Activity: All entries must be repeated exactly; do not include the pictures.
# # # #
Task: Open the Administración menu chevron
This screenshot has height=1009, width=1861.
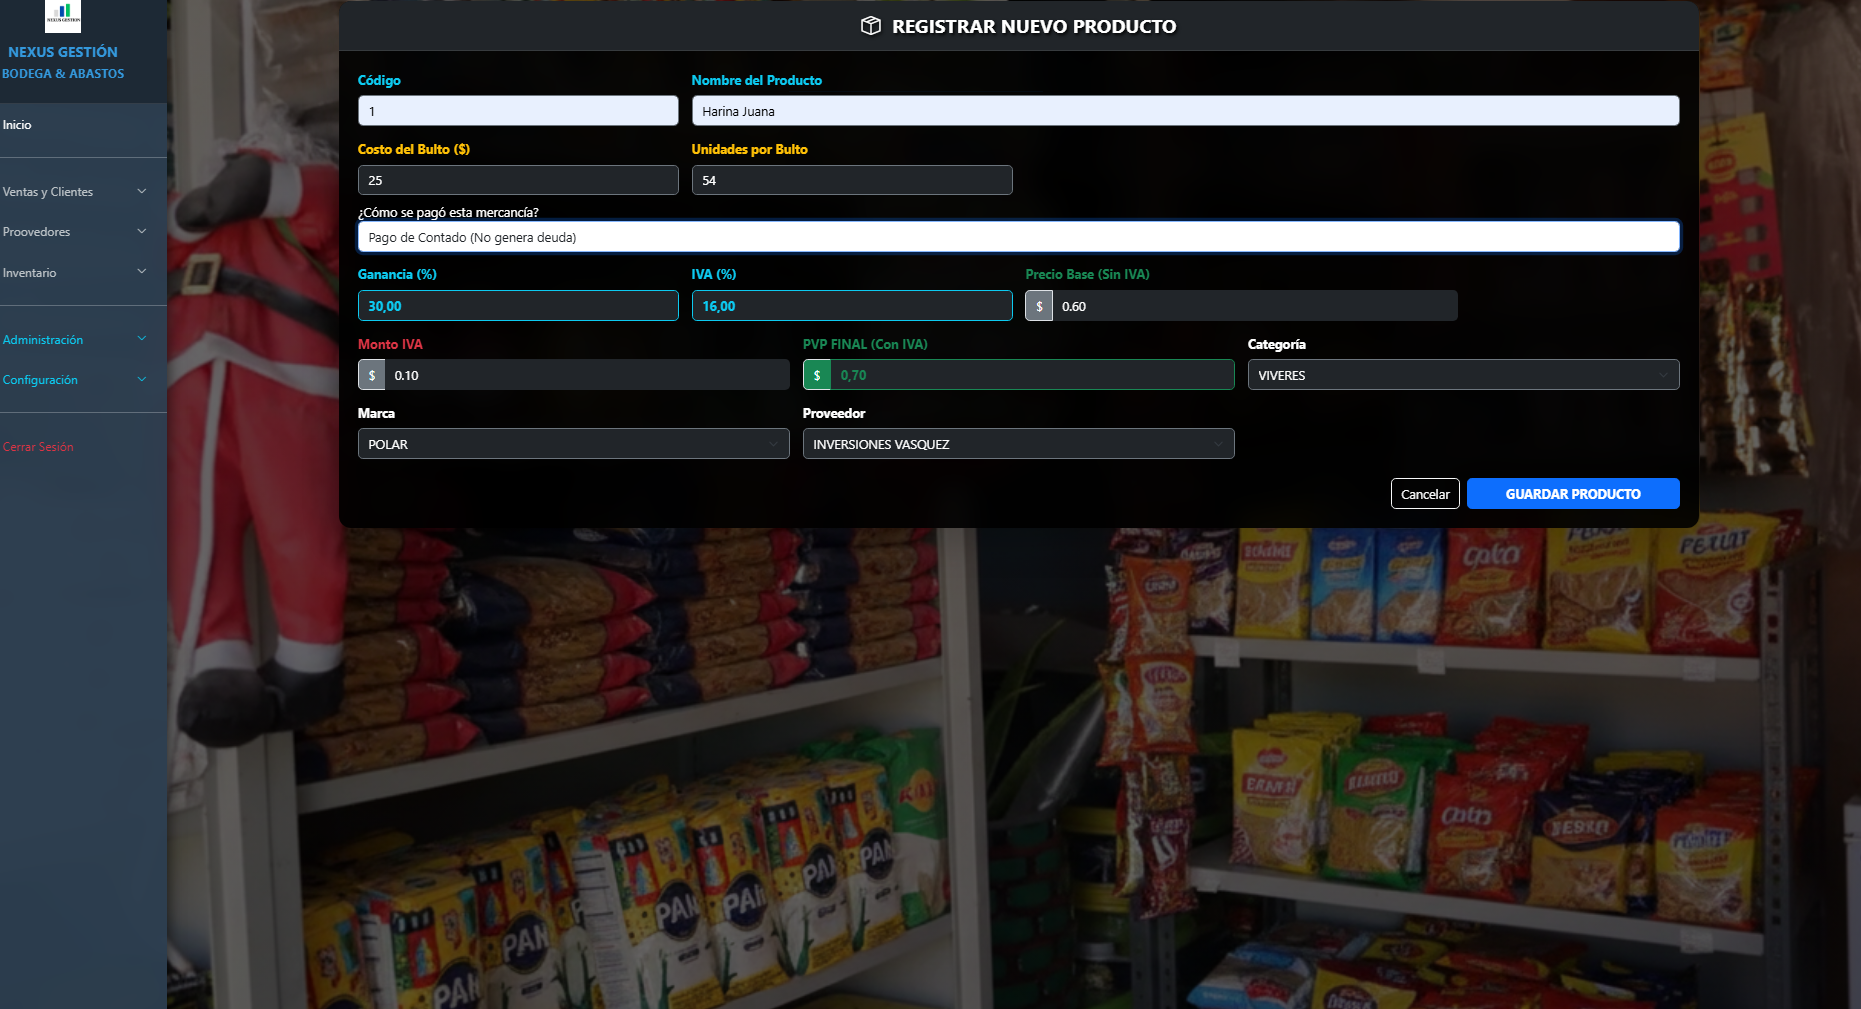Action: coord(142,339)
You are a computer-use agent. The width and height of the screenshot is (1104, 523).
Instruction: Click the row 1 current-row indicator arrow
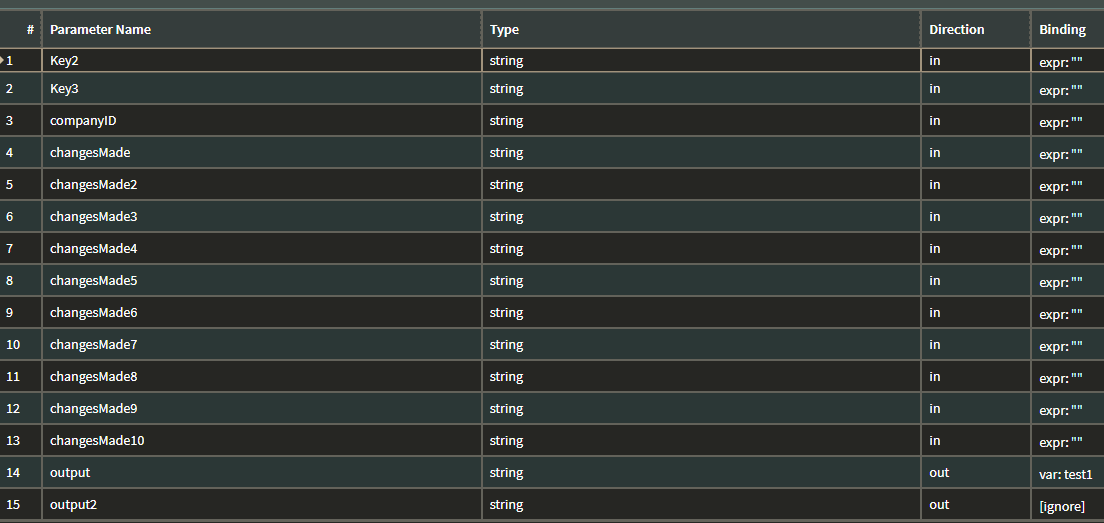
# # # #
Your response:
Task: Open the Administración menu chevron
This screenshot has height=1009, width=1861.
Action: coord(142,339)
You are a computer-use agent. The width and height of the screenshot is (1104, 523).
Instruction: Click the row 1 current-row indicator arrow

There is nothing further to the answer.